**Action item**. Records follow. Pull out every line that contains "Apply".

-- Data provided follows --

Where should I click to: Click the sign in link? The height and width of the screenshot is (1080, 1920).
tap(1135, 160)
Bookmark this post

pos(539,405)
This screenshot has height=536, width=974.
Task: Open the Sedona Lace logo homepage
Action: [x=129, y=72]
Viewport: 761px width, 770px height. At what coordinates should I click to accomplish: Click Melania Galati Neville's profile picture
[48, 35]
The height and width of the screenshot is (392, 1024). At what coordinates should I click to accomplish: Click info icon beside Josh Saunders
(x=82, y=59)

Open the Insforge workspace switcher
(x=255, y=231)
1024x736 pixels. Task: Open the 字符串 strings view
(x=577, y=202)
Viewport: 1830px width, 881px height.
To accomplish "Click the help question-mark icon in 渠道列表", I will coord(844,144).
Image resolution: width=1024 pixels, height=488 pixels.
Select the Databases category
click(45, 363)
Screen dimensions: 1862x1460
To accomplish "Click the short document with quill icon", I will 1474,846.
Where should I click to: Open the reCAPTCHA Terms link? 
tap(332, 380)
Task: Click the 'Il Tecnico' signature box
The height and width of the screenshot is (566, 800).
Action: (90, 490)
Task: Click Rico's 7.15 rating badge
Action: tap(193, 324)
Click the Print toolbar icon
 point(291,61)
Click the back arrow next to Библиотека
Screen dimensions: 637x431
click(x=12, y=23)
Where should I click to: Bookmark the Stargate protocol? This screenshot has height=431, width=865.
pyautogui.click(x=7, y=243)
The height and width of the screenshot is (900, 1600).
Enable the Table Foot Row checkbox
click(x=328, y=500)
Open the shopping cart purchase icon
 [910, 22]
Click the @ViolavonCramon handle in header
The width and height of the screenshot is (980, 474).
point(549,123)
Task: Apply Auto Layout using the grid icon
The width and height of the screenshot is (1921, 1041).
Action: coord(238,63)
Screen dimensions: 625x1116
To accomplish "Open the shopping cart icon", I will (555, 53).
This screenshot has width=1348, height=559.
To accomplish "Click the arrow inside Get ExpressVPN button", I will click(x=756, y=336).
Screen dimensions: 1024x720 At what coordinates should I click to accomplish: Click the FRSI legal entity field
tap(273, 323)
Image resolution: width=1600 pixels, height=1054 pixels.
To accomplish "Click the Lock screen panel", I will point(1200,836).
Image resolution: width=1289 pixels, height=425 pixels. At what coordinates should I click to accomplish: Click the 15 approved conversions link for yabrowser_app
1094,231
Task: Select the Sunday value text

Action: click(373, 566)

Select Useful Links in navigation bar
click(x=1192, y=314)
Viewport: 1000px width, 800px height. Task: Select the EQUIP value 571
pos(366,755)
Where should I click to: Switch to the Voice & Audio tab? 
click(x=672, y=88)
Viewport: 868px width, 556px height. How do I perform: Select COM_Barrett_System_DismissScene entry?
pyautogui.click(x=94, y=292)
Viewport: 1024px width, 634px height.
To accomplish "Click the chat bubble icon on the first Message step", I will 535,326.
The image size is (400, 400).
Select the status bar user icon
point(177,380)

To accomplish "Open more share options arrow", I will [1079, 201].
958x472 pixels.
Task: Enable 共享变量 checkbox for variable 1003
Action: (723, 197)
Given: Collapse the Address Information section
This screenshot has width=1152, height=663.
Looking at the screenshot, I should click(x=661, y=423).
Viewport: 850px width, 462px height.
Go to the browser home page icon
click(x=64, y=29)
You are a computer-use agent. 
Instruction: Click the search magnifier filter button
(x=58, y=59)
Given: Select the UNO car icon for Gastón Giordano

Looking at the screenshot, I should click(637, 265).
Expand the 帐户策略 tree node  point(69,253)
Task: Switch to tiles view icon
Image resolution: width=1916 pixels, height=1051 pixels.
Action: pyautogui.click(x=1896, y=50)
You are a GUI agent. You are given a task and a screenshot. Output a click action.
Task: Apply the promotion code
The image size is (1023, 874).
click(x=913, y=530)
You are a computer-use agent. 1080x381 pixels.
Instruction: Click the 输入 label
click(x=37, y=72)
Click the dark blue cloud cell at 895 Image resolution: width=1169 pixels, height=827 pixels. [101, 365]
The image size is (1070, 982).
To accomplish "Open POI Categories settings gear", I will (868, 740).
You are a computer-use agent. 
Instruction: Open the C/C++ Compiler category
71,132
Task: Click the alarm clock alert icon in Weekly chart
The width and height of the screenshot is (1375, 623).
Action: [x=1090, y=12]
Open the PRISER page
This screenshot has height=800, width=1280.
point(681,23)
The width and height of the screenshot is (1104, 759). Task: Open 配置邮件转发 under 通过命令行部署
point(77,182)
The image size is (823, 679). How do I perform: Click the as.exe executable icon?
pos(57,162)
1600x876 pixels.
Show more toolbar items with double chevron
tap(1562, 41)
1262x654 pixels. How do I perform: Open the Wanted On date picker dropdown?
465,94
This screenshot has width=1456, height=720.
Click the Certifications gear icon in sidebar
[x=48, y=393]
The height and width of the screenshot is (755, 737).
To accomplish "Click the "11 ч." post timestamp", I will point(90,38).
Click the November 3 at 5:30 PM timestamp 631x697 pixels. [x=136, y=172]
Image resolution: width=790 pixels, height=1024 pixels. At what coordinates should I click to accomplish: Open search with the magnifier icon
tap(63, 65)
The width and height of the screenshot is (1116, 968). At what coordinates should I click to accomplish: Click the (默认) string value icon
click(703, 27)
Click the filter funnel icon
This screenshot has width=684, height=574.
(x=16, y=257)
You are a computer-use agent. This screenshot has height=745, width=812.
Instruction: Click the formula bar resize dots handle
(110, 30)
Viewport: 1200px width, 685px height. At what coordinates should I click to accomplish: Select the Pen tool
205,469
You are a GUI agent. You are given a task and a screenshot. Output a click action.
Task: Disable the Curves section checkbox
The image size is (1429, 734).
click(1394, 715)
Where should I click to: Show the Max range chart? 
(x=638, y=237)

-- Data provided concluded --

**Answer to the problem**.
Task: Apply Auto Layout using the grid icon
Task: Apply the promotion code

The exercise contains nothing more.